HEAL’s initial research plan reflects only a portion of its ambitious vision. Further investments are currently in an active planning stage. Additional resources will be directed toward gaps in current plans, including prevention research, precision medicine for pain and addiction, and nonpharmacological and integrated models of pain management. Information about funding opportunities, expected to be announced starting in summer 2018, will be made available on the HEAL website.3

Like most other pioneering scientific initiatives, HEAL will focus on a range of objectives, from short-term goals to research priorities that will take longer to bear fruit.

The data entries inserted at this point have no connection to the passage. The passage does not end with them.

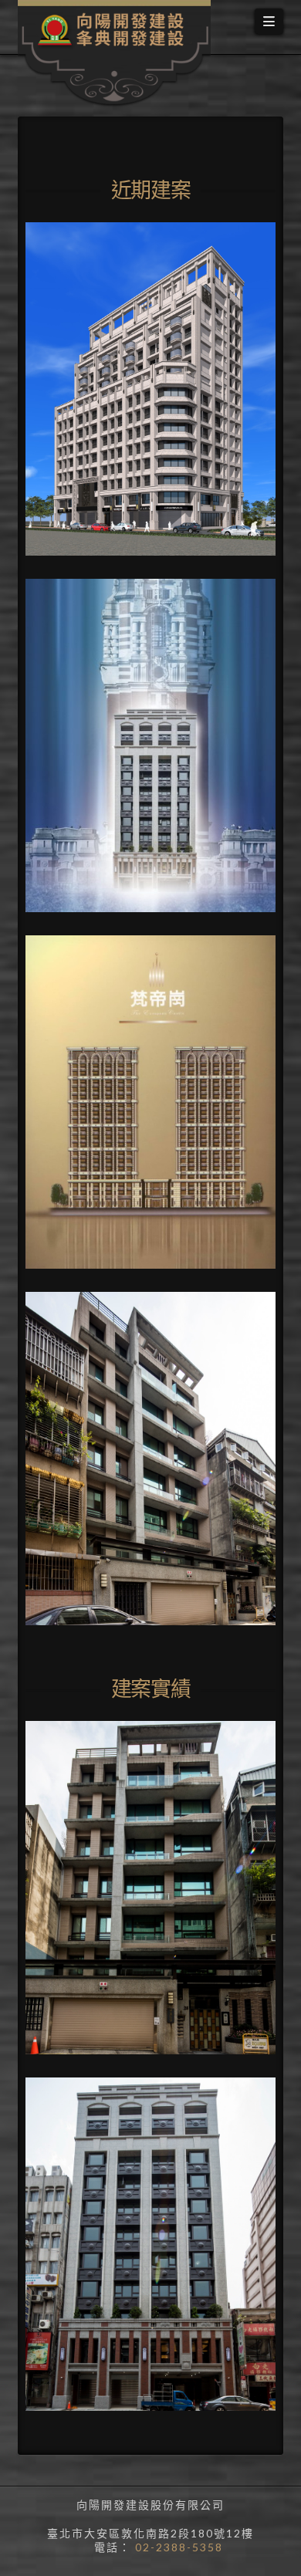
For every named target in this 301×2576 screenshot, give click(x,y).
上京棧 (70, 645)
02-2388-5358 (177, 2547)
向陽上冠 (77, 289)
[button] (268, 21)
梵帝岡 (70, 1002)
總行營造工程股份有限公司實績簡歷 (137, 1796)
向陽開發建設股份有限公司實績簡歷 (137, 2153)
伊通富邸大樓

Yet, all will be aimed at the same ultimate vision: a nation of people with far less disabling pain and opioid addiction. In this future, acute pain will be managed using precision approaches, with individuals at risk for transitioning to chronic pain or becoming addicted to opioids being identified and helped before lasting problems arise. In this future, nonaddictive management strategies for chronic pain, whether pharmacological, device-based, behavioral, or integrated interventions, will be made available to individuals based on objective knowledge of what is likely to work best for them. Those individuals still affected by addiction will be able to take advantage of multiple evidence-based options for treatment, and communities will have the tools and knowledge to effectively bring research advances to patients to treat OUD and prevent overdose. The NIH and its partners are committed to working toward this brighter future.

Comment;

Good to have a long-term view, but we need more short-term action now!